What you need to do: Return every line of the data below verbatim, omitting the pictures.

+++ Input rows

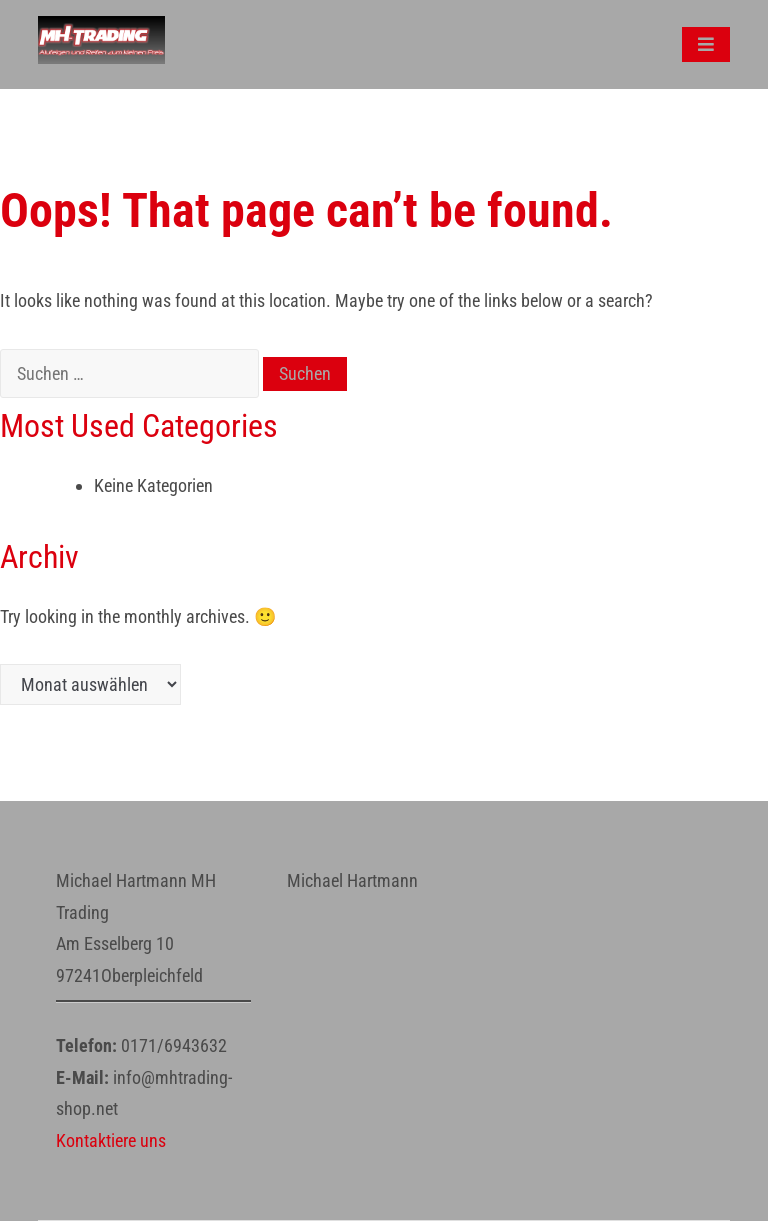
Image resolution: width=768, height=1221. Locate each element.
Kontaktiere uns (111, 1140)
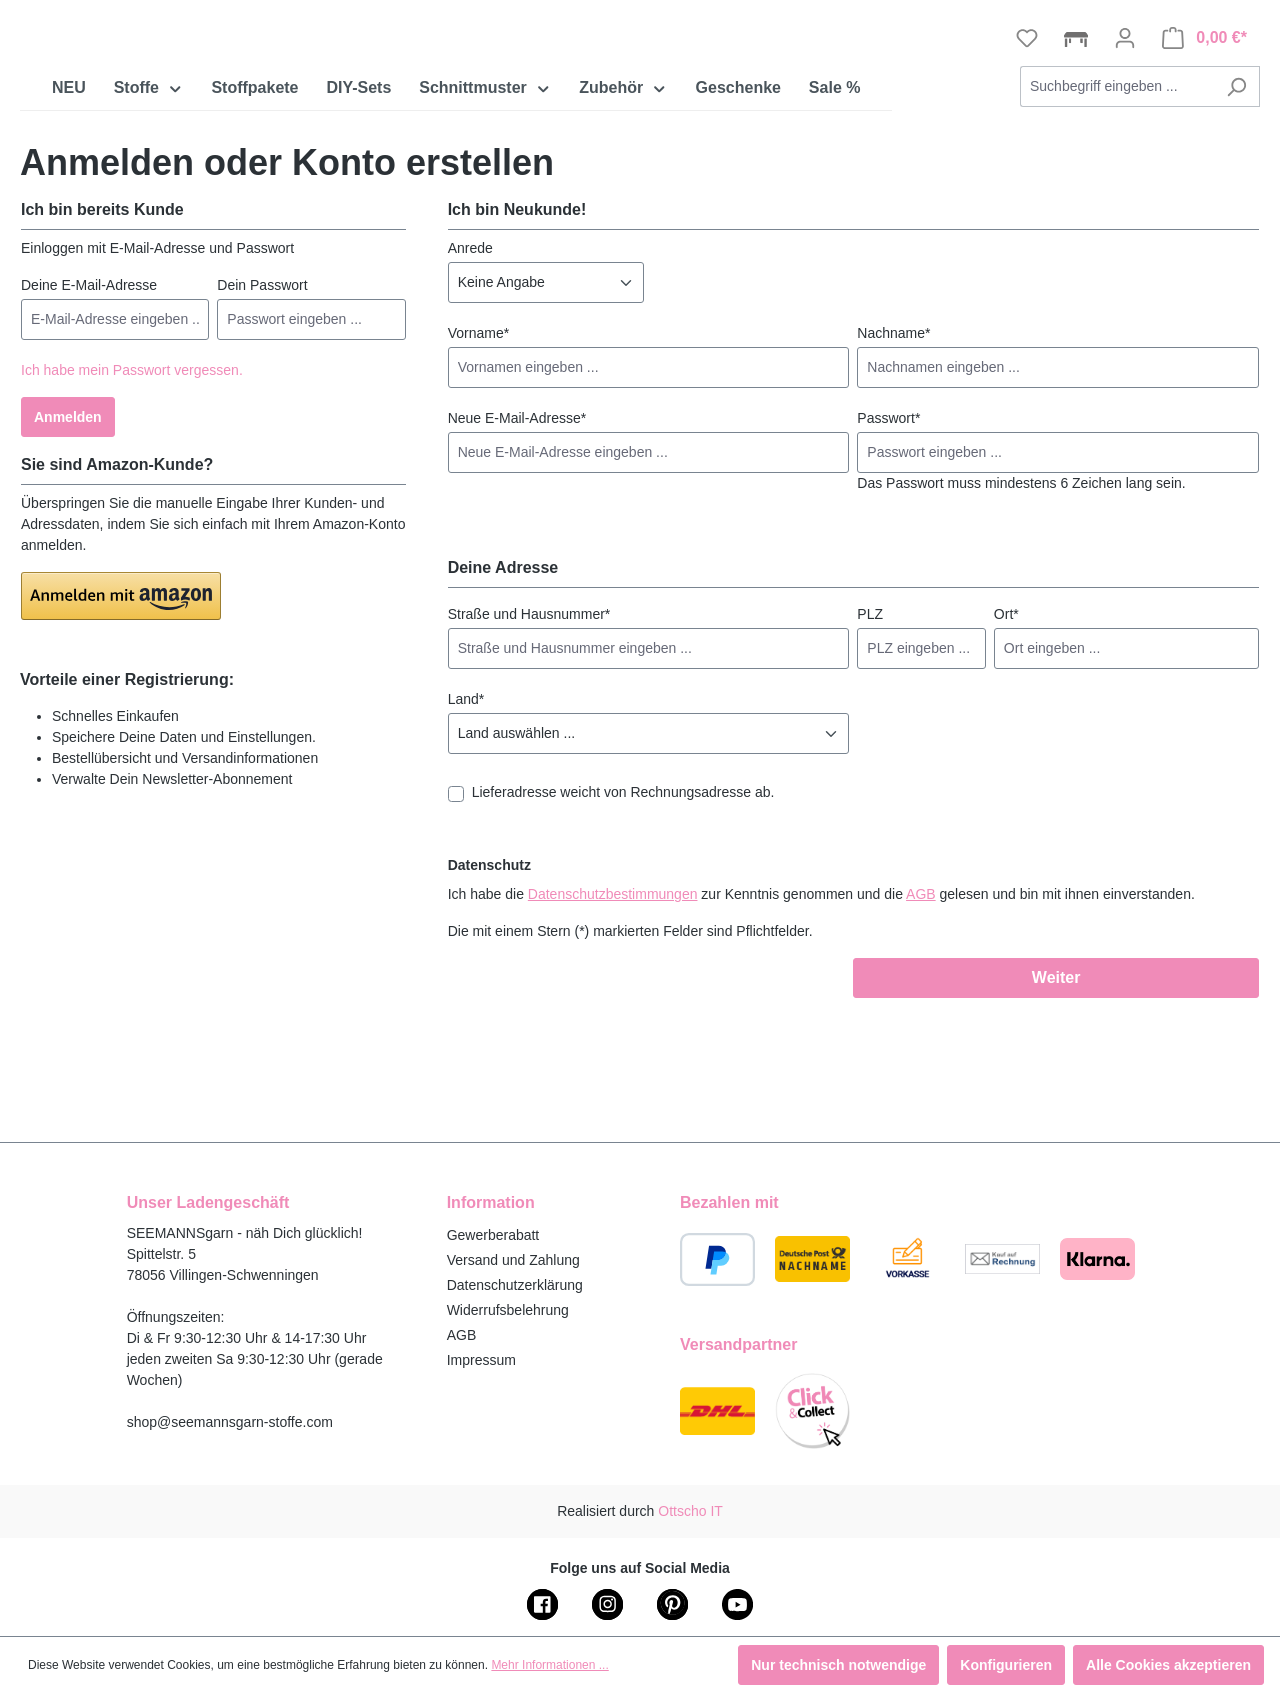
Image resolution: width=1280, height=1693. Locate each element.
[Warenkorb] (1204, 161)
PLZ (870, 737)
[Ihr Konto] (1125, 161)
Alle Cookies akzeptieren (1168, 1665)
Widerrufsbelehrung (508, 1310)
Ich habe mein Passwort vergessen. (132, 493)
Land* (466, 822)
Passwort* (888, 541)
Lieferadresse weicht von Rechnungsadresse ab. (623, 915)
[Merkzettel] (1027, 161)
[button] (121, 719)
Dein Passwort (262, 408)
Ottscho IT (690, 1511)
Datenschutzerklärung (515, 1285)
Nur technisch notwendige (838, 1665)
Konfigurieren (1006, 1665)
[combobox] (1117, 209)
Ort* (1006, 737)
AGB (921, 1017)
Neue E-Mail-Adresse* (517, 541)
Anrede (470, 371)
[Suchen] (1236, 209)
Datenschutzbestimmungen (613, 1017)
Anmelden (68, 540)
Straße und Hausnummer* (529, 737)
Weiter (1056, 1100)
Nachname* (893, 456)
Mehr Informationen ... (549, 1665)
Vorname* (478, 456)
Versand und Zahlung (513, 1260)
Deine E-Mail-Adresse (89, 408)
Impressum (481, 1360)
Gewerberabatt (493, 1235)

++++++

Task answer:
Image resolution: width=768, height=1221. Locate each element.
Kontaktiere uns (111, 1140)
Image resolution: width=1280, height=1693. Locate each element.
[Warenkorb] (1204, 161)
PLZ (870, 737)
[Ihr Konto] (1125, 161)
Alle Cookies akzeptieren (1168, 1665)
Widerrufsbelehrung (508, 1310)
Ich habe mein Passwort vergessen. (132, 493)
Land* (466, 822)
Passwort* (888, 541)
Lieferadresse weicht von Rechnungsadresse ab. (623, 915)
[Merkzettel] (1027, 161)
[button] (121, 719)
Dein Passwort (262, 408)
Ottscho IT (690, 1511)
Datenschutzerklärung (515, 1285)
Nur technisch notwendige (838, 1665)
Konfigurieren (1006, 1665)
[combobox] (1117, 209)
Ort* (1006, 737)
AGB (921, 1017)
Neue E-Mail-Adresse* (517, 541)
Anrede (470, 371)
[Suchen] (1236, 209)
Datenschutzbestimmungen (613, 1017)
Anmelden (68, 540)
Straße und Hausnummer* (529, 737)
Weiter (1056, 1100)
Nachname* (893, 456)
Mehr Informationen ... (549, 1665)
Vorname* (478, 456)
Versand und Zahlung (513, 1260)
Deine E-Mail-Adresse (89, 408)
Impressum (481, 1360)
Gewerberabatt (493, 1235)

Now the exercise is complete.